Tadao Ando
2002 AIA Gold Medal
“Mr. Ando's buildings embody the timelessness of all enduring architecture, but pay homage to such twentieth century icons as Louis Kahn and Le Corbusier”.
David H. Watkins, FAIA, AIA
Texas Regional Director
On December 6, Japanese architect Tadao Ando, Hon. FAIA, was selected by the National Board of Directors of The American Institute of Architects (AIA) to receive the 2002 AIA Gold Medal award.
The highest honor the AIA confers to an individual, the Gold Medal recognises an individual whose significant body of work has had a lasting influence on the theory and practice of architecture.
Having just visited the Tadao Ando Conference Pavilion (1993) at Vitra in Weil am Rhein we can only say “How right they are”.

Photo: arcspace

Photo: arcspace

Photo: arcspace

Photo: arcspace

Photo: arcspace

Photo: arcspace

Photo: arcspace

Photo: arcspace

Photo: arcspace

Photo: arcspace
Ando imbedded his signature, three leaves, in the cement wall.
Tadao Ando, 60, is the 59th AIA Gold Medallist, joining the ranks of such visionaries as Thomas Jefferson, Frank Lloyd Wright, Louis Sullivan, Le Corbusier, Louis Kahn, I.M. Pei, Cesar Pelli, and 2001 AIA Gold Medal recipient Michael Graves. In recognition of their legacy to architecture, the name of each Gold Medal recipient is chiseled into a granite wall of honor located in the lobby of the AIA headquarters in Washington, D.C.
The new building for the Pulitzer Foundation for the Arts in St.

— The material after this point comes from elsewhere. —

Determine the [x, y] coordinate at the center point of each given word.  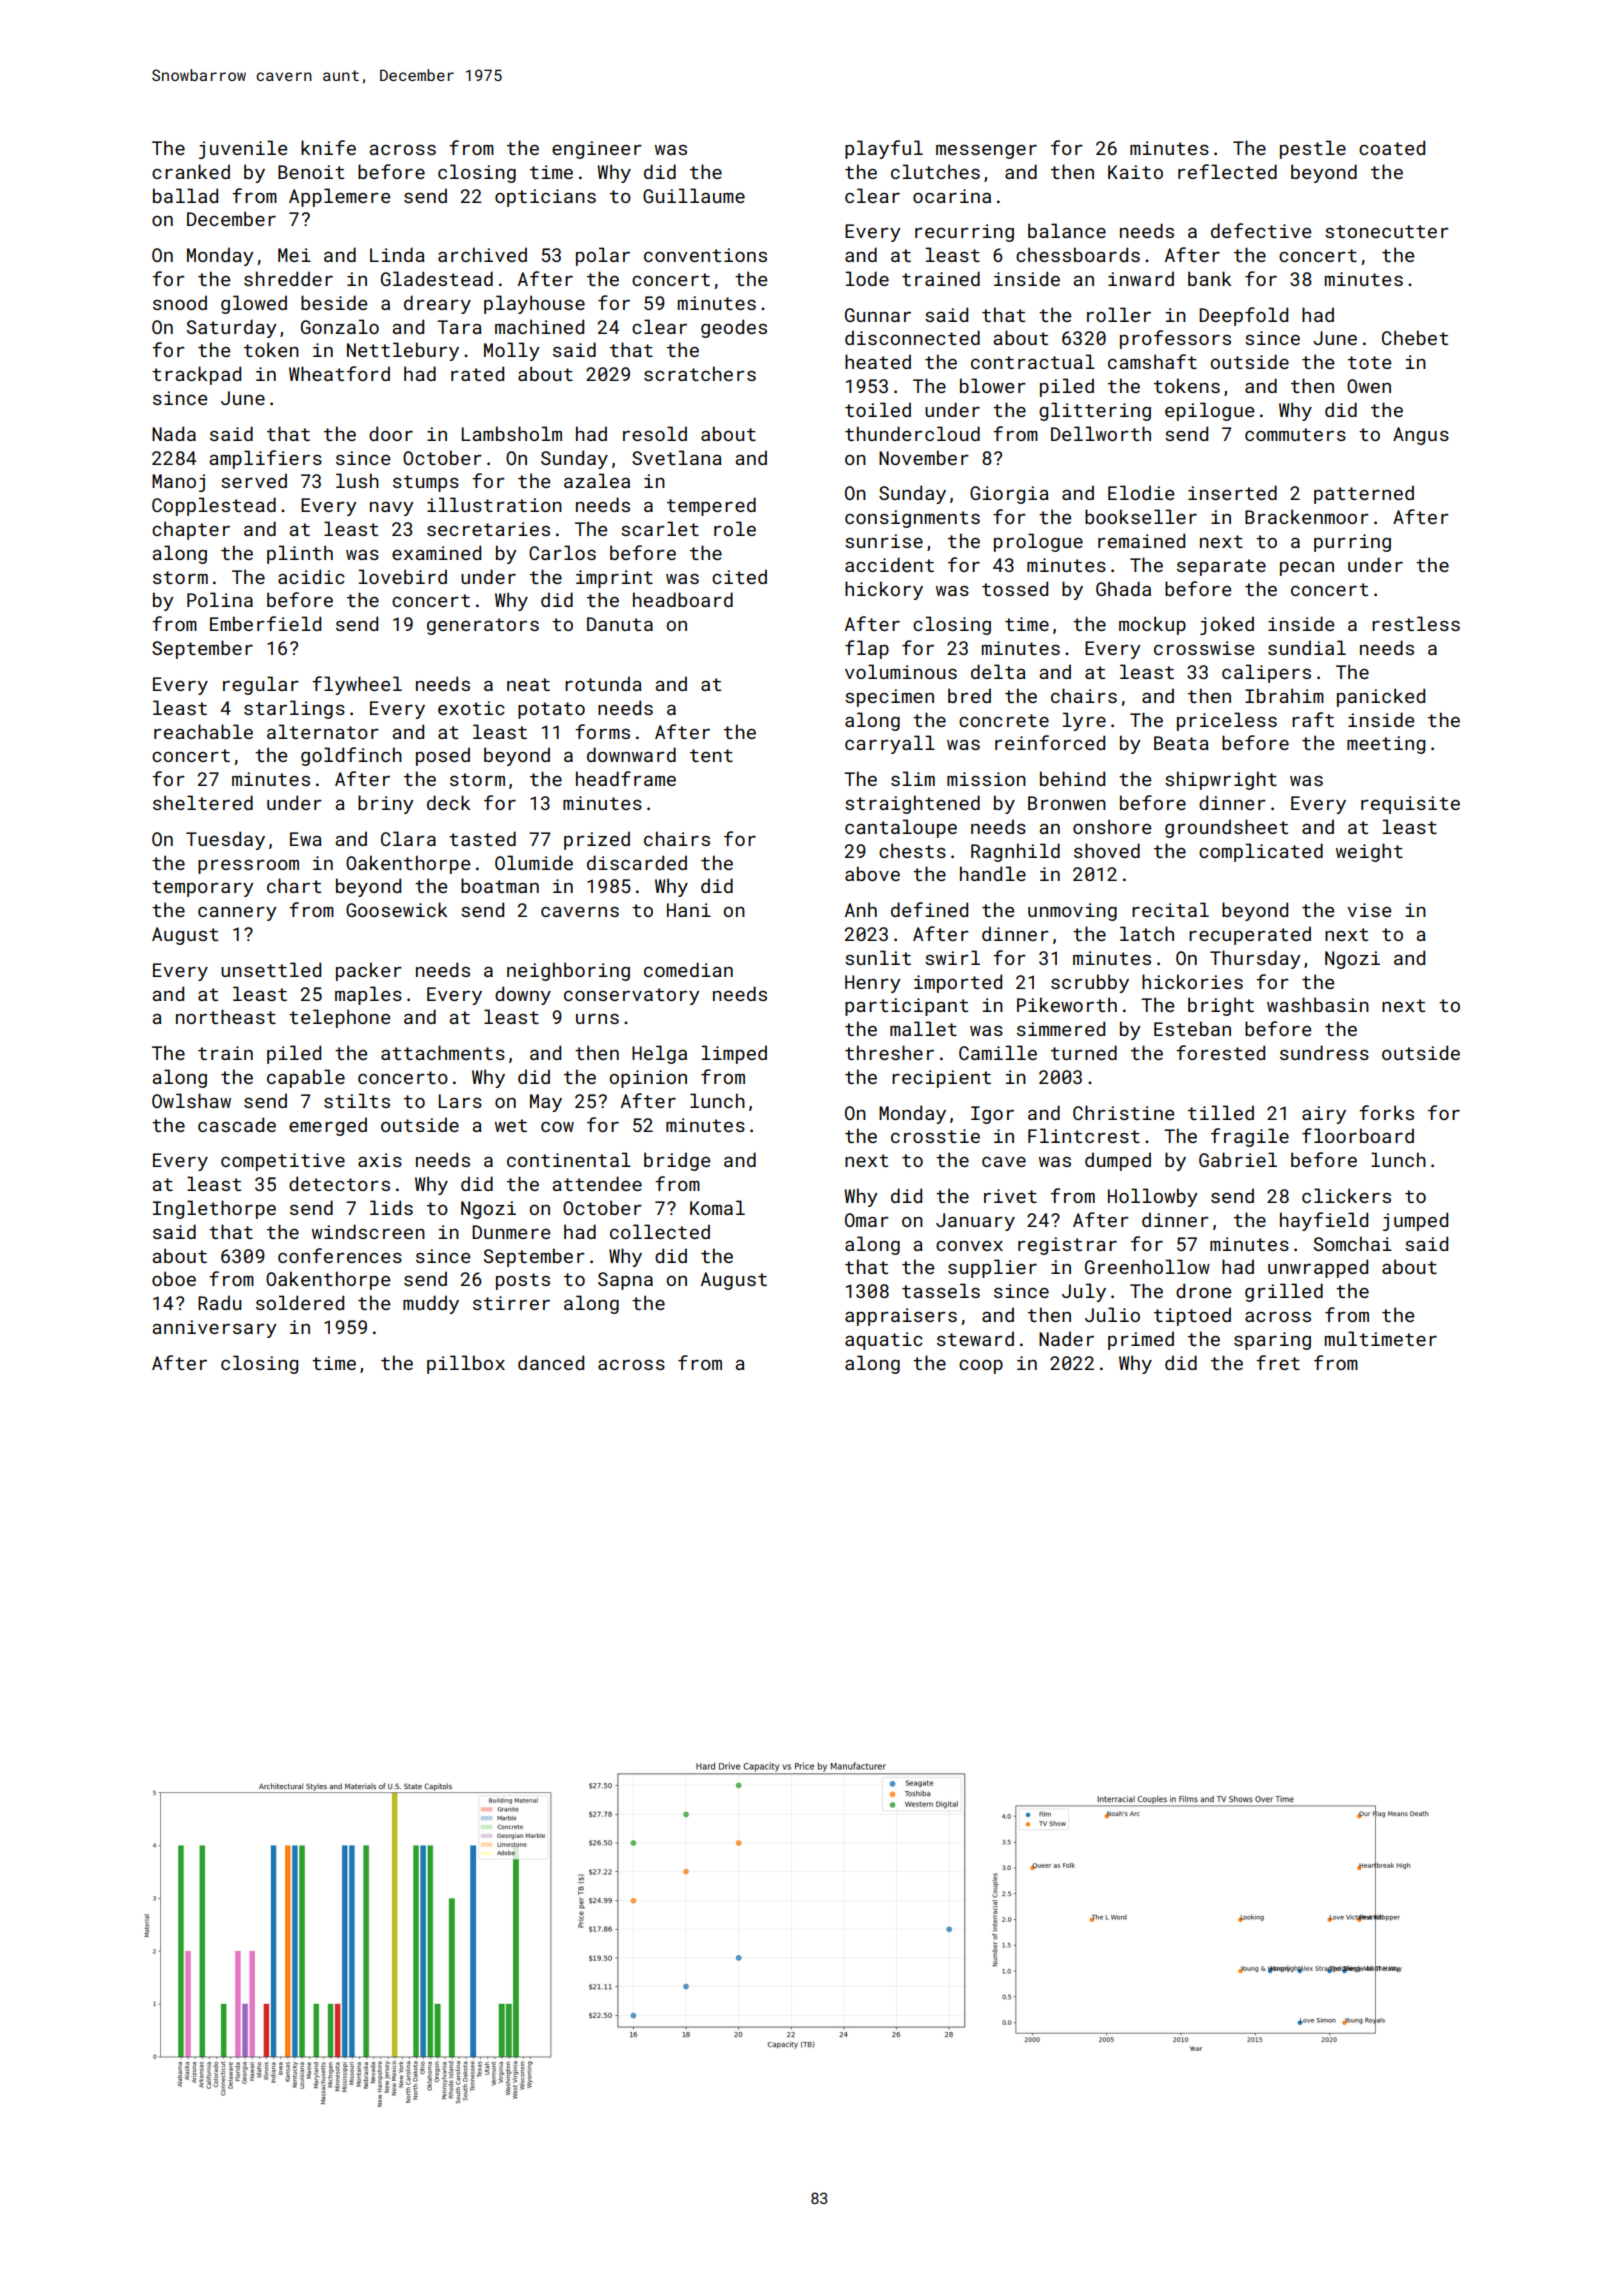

Louis, Ando’s first public building in the U.S was inaugurated in October 2001. The three-level, 27,000-square-foot structure houses the enormous private art collection belonging to the Pulitzer Foundation.
The Board also named the Atlanta firm Thompson, Ventulett, Stainback + Associates, Inc. (TVS), as recipient of the 2002 AIA Architecture Firm Award, the highest honor the AIA confers on an architecture firm.
Both Tadao Ando and TVS will be honored at the 2002 American Architectural Foundation Accent on Architecture gala Friday, March 1, 2002, in Washington, D.C.